The Ebola epidemic ravaging large parts of West Africa is the largest and most severe epidemic of this virus in decades. It has entered large cities and urban slums, resulting in the unprecedented number of cases and deaths. These negative consequences have translated into more misery and hardship for populations that are already deeply impoverished and have been further severely traumatized by the outbreak. The virus also spread to surrounding countries such as the United States and Spain, alarming the global population. The fragility of health systems in our highly globalised world cannot be understated because even with advanced medical technologies, the global health threat remains a pressing issue. Governments are actively improving health institutes and other initiatives to improve health both within their country and globally. It is the most serious problem facing the world today because of the higher speed of disease spreading a globalised world, large world population still living in extreme conditions and the fact that nobody is spared from health problems.

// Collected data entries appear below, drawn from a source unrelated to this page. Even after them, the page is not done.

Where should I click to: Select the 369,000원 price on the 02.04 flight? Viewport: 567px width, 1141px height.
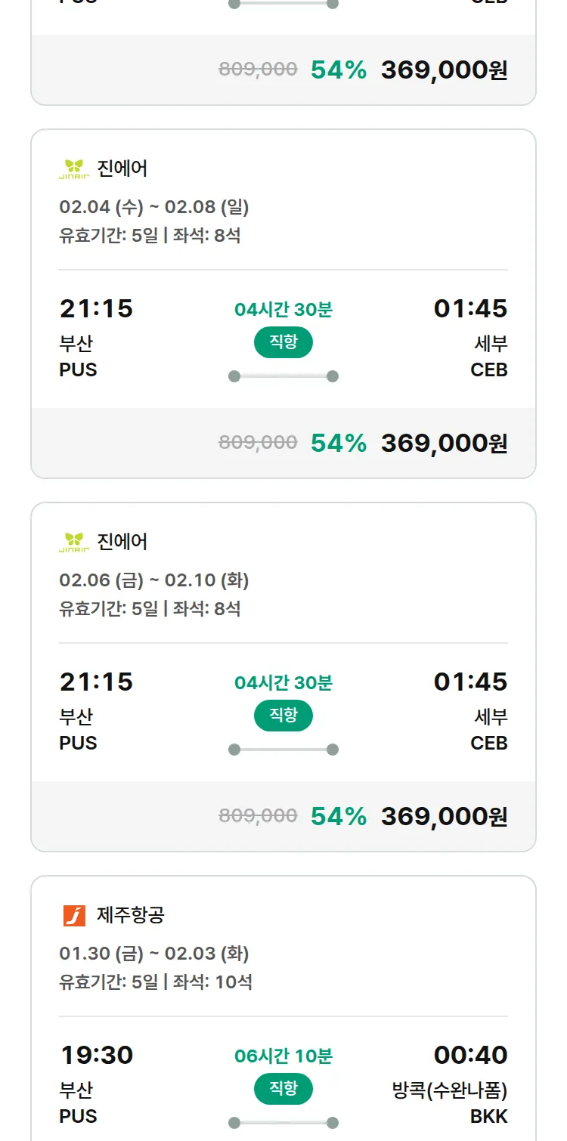pyautogui.click(x=444, y=443)
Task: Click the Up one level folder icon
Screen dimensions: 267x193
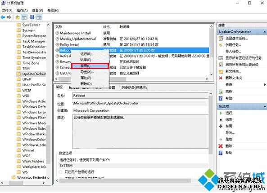Action: point(18,17)
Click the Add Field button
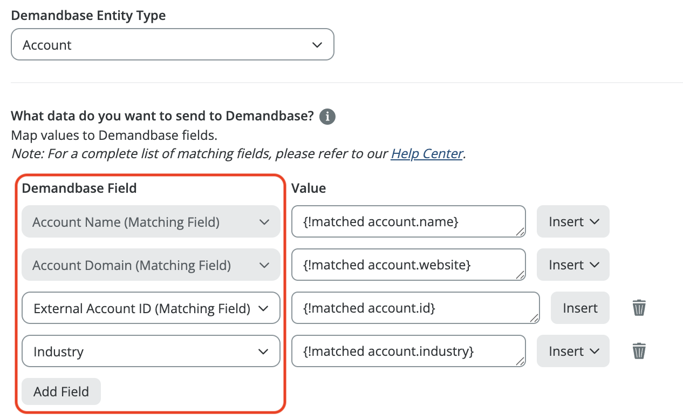Screen dimensions: 683x419 click(61, 391)
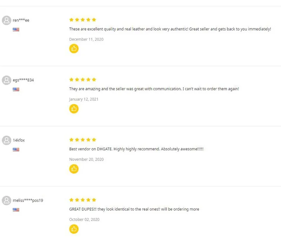Image resolution: width=281 pixels, height=240 pixels.
Task: Open username ren***ee
Action: coord(21,20)

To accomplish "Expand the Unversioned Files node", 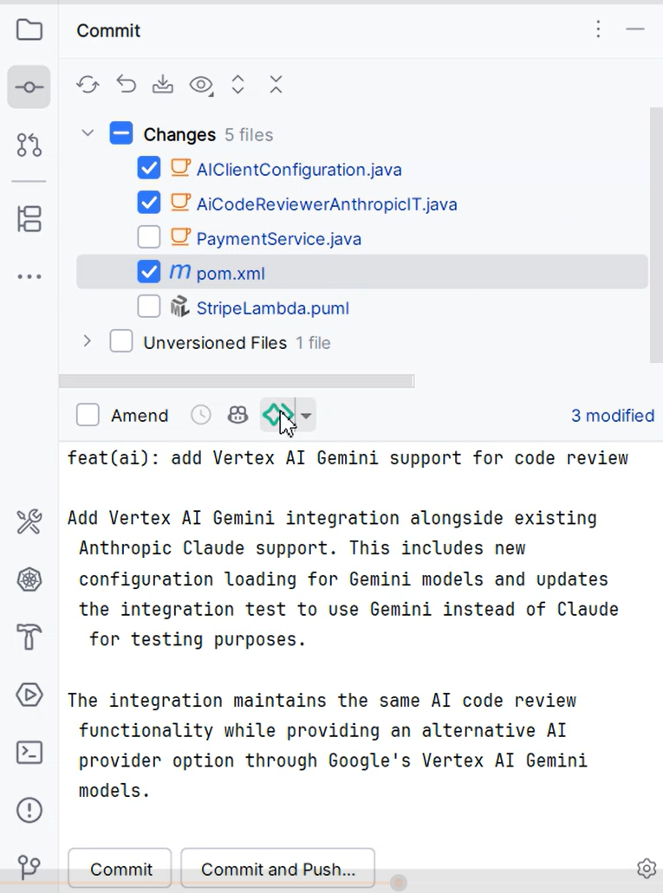I will [87, 342].
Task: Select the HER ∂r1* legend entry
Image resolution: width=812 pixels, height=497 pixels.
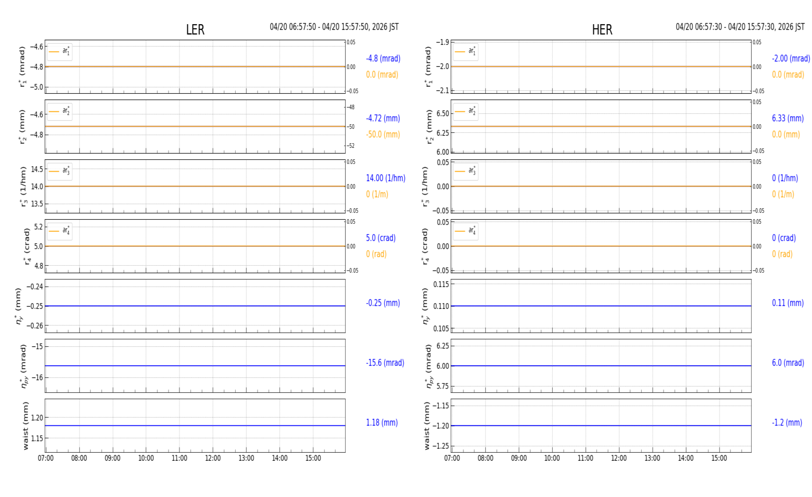Action: (466, 52)
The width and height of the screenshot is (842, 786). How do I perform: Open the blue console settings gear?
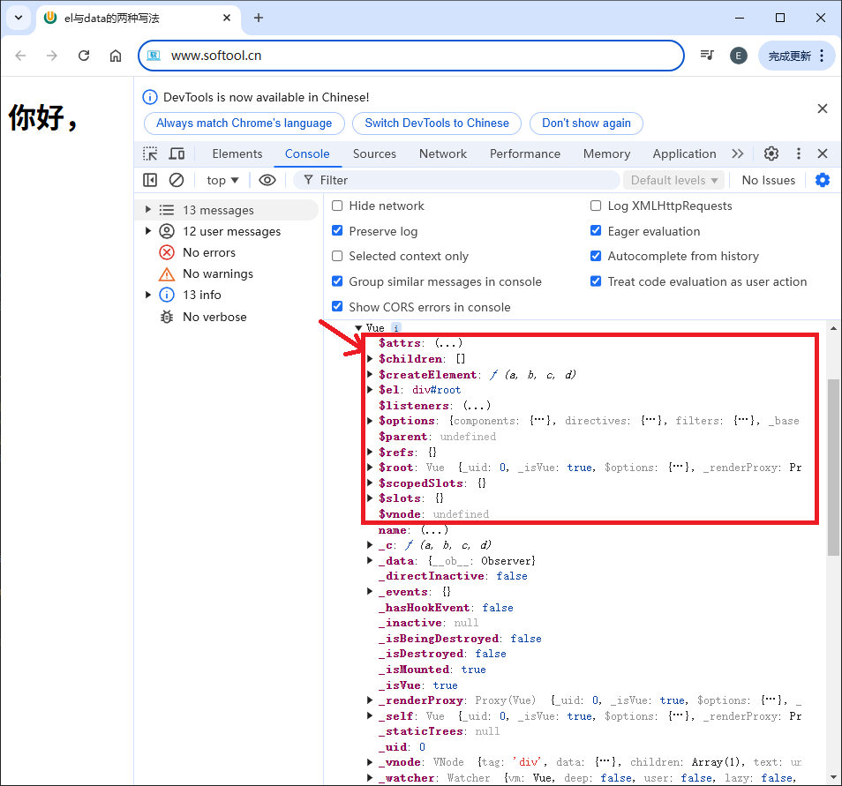tap(823, 180)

The global health threat is the most serious problem because of the high speed at which diseases can spread to cause pandemics in our globalised world. Global disease outbreaks pose a serious problem because of the increased interconnectivity. Pathogens can spread very quickly as the human population increases. With increased air travel and interaction with people all around the world, a pathogen has the potential to wipe out a large percentage of the global population. A recent example of pandemic is the H1N1 influenza in 2009, responsible for more than 17,000 deaths worldwide. The HIV pandemic also affected approximately 36.9 million people globally in 2018 and claimed millions of lives. The severity of pandemics as a global health threat led to projects such as Predict, which aims to fully catalogue all viral threats, and predict which are likely to cause tomorrow’s outbreaks. The Global Virome Project is even more ambitious and aims to find and sequence almost all the viruses in birds and mammals that could potentially spill over into humans. However, with over half a million viruses still existing and undiscovered, there is a high cost of predicting the arrival of such viruses and also many complexities in getting an accurate prediction. The World Health Organization (WHO) urges countries to develop and implement national pandemic preparedness plans to mitigate the health and social effects of a pandemic. For now, this threat remains imminent and makes global health a serious problem.
Furthermore, a large population of the world are living in extreme conditions with poor healthcare and sanitation, making them especially vulnerable to diseases and illnesses. Despite the relentless progress in the field of medicine, global health remains a serious problem due to these inequalities. In a number of African countries south of the Sahara, life expectancy is less than 40 years, half the average lifespan in rich and developed countries of around 80 years. People in developing countries face harsh realities of sexually transmitted diseases, high child mortality rate and malnutrition. With weak health services, they are left without access to healthcare and treatment. For instance, Africa is the region most affected by HIV, with 25 of the 34 million infected living there. However, only 0.001% are able to receive drugs that help improve their lives.
Even the rich are not spared from health issues. Global health threat remains the most serious problem facing the world because it affects everyone. The increased affluence in developed countries has led to a rise in the “rich man’s diseases”. These include non-communicable diseases such as diabetes, heart diseases, that account for over 70% of deaths worldwide. 15 million people die prematurely from them. This is attributed to their lifestyles of increasing oily food and being more sedentary. It is easily preventable but education efforts to reduce obesity and diabetes have still largely been ineffective.
However, some may argue that the global health threat is no longer the most serious problem facing the world because of new technological advancements to improve global health. Diseases have been eradicated, such as smallpox and rinderpes. Anti-retroviral therapy has also helped in prolonging the lifespan of those with HIV, allowing them to continue leading a normal life. Vaccines are also widely available to increase herd immunity and prevent the spread of pathogens.
However, these advancements are not always effective because of the constantly adapting nature of pathogens that render cures ineffective. For instance, antibiotic resistance has become a greater problem due to the misuse and overuse of antibiotics. Around 600000 cases of Tuberculosis were found to be resistant to Rifampicin, currently the most effective first line drug. In addition, in many societies today there is greater resistance to vaccines due to false information about its negative side effects. News reports propagated the fake news that use of vaccines causes autism, preventing parents from giving their child the vaccine. There has now been a rise in measles cases in the US, when this disease was once thought to be eradicated.
In conclusion, the global health threat is the most serious problem facing the world today. Despite the many other problems, this affects every person in the world, causes great destruction through the highly interconnected nature of our globalised world, and is not easily solved. It is no wonder that large amounts of money, resources, and talent are put into ensuring the world we live in is healthier and better.